Recently I encountered a problem that looked like it had no solution and no way to overcome, and I felt instead just tore everything down to get rid of the problem. Yet, as a president that is never the solution to anything, and in a solution-less problem, you had to get creative with your actions. At the beginning of the year, my school had an event called Walk Your Schedule where clubs and organizations can showcase their accomplishments and gain members before school started. At that event alone, Keller high school UNICEF had gained over 120 members and at the moment it was surreal. After the intense work, all officers had to put in, this club was created and people were excited to join. I was ecstatic as I went home that day and the joy carried over for the next couple of weeks. 2 months later and after several meetings, we had a steady stream of members coming. Yet, at one meeting out of 120+ members, only 5 had come in total. Taking other extracurriculars and sports into account, it was devastating to see so few members coming. At that point I was furious, members had signed up and yet hadn't put in the effort to come. I wanted to kick out everyone who hasn't shown up from the club and enforce stricter rules.
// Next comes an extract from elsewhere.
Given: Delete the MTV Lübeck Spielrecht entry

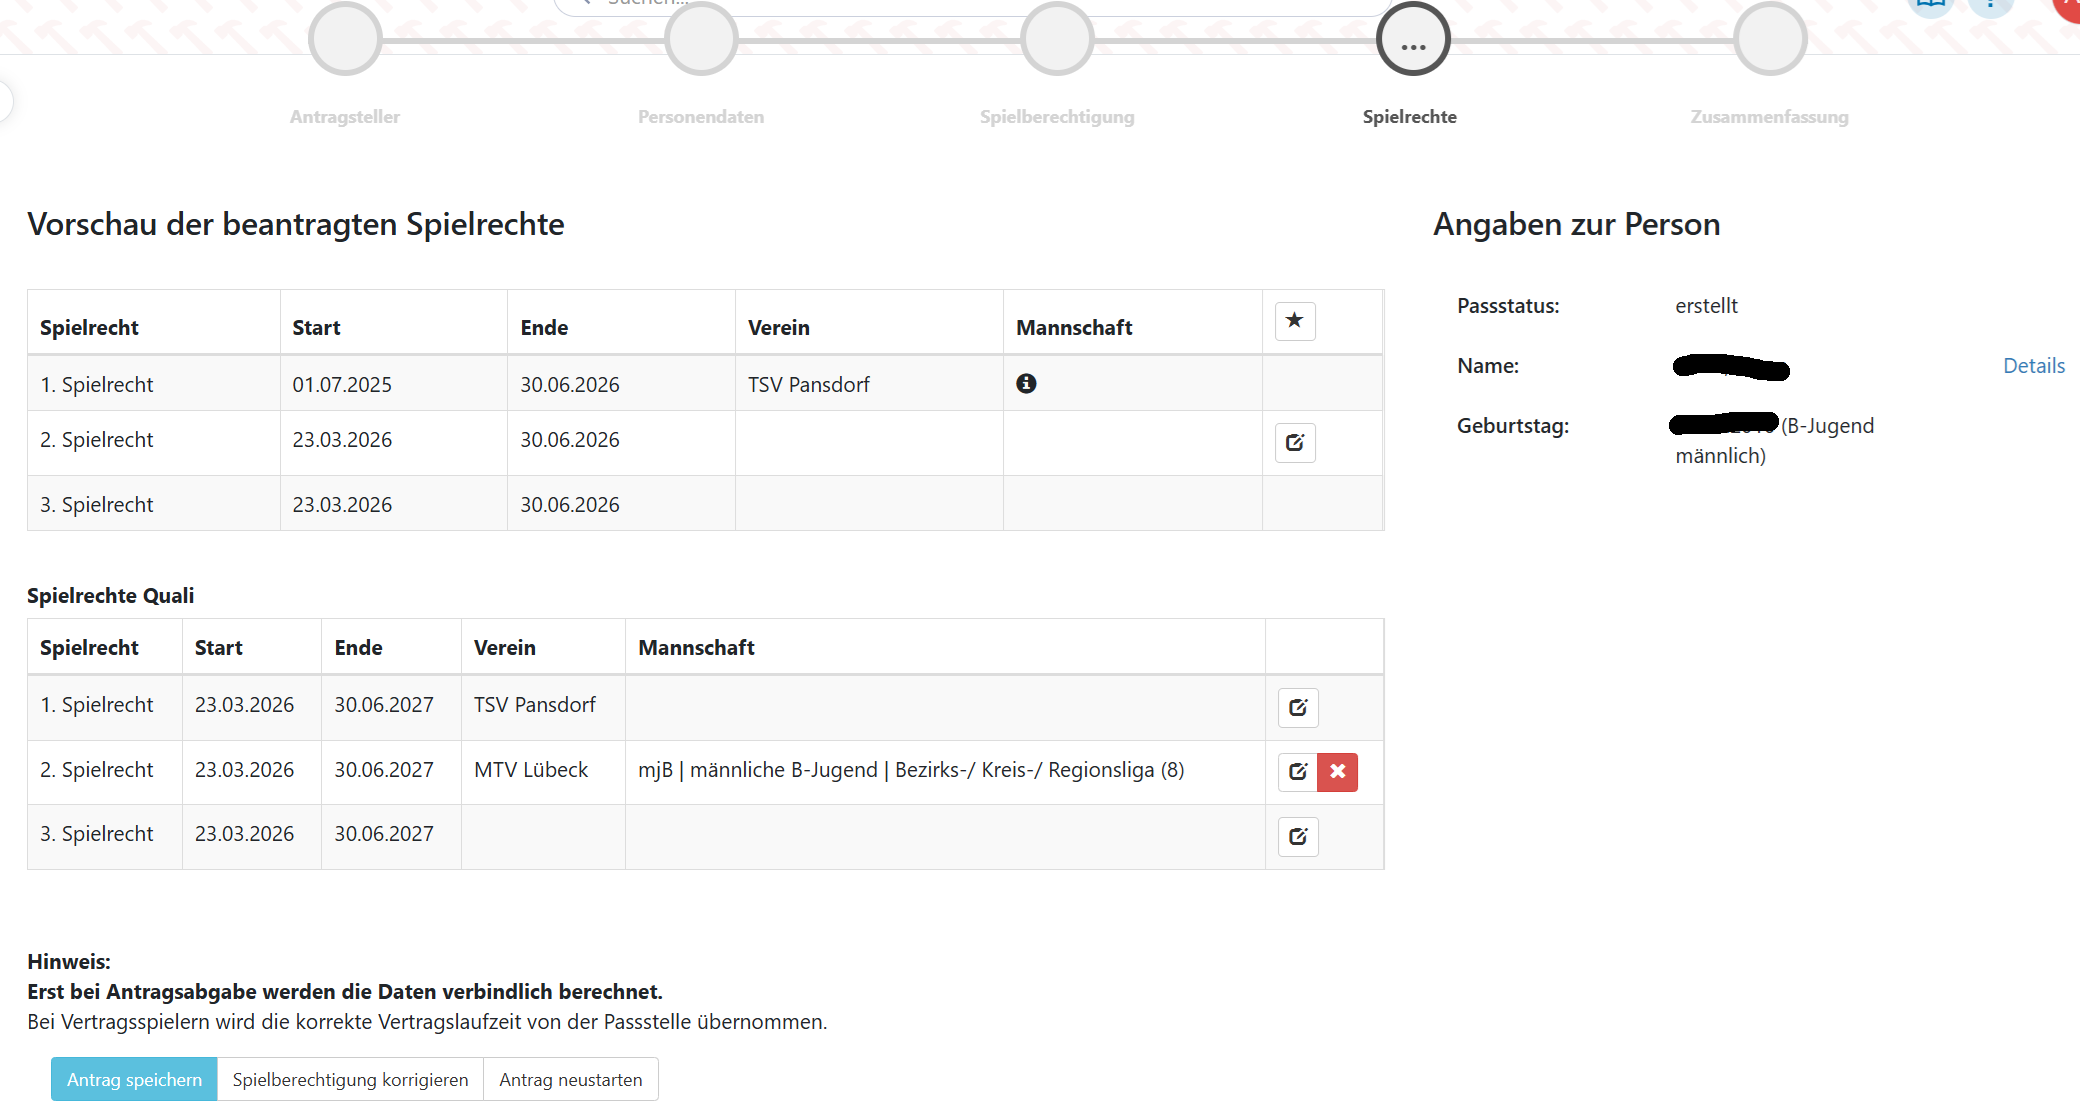Looking at the screenshot, I should pyautogui.click(x=1337, y=771).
However, I had gotten advice from someone who had experienced this situation. He gave me a great analogy, stating that "it's easier to break glass than to build it, the club members are similar because you have put in more work into gathering them than you ever will removing them". This was my guiding factor as I mulled over how to overcome this minor obstacle. I later learned that over half of the members weren't aware meetings were happening. It wasn't their fault at all, it hit me that our marketing was lacking if people didn't know. We had the burden of ensuring people were aware. This put a spotlight on the minor details we could change to elevate our member's attendance and their experience. Our members are the foundation of our club and without them, we are nothing and no one, understanding them and their concerns, and implementing those solutions into our future events, sets up our success.
In the club, through fundraisers, we had to raise funds that could be spent throughout the year. We need marketing and campaigns to rouse students' attention, a product that people are willing to buy, and a financial system that makes buying the product as easy as possible. Navigating through these events with my officers and closest friends has brought me to uncomfortable situations in which I have used the help of others to succeed. Learning from my experiences and thoughts to my dear reader, I hope that as you read these stories about my experience, you gain clarity on what to look out for as you lead whatever project you have brewing. Whether that is leading a club, creating your own business or nonprofit, or starting a project you're passionate about. I hope this article gives you a sense of clarity about some obstacles thrown your way as you begin your journey.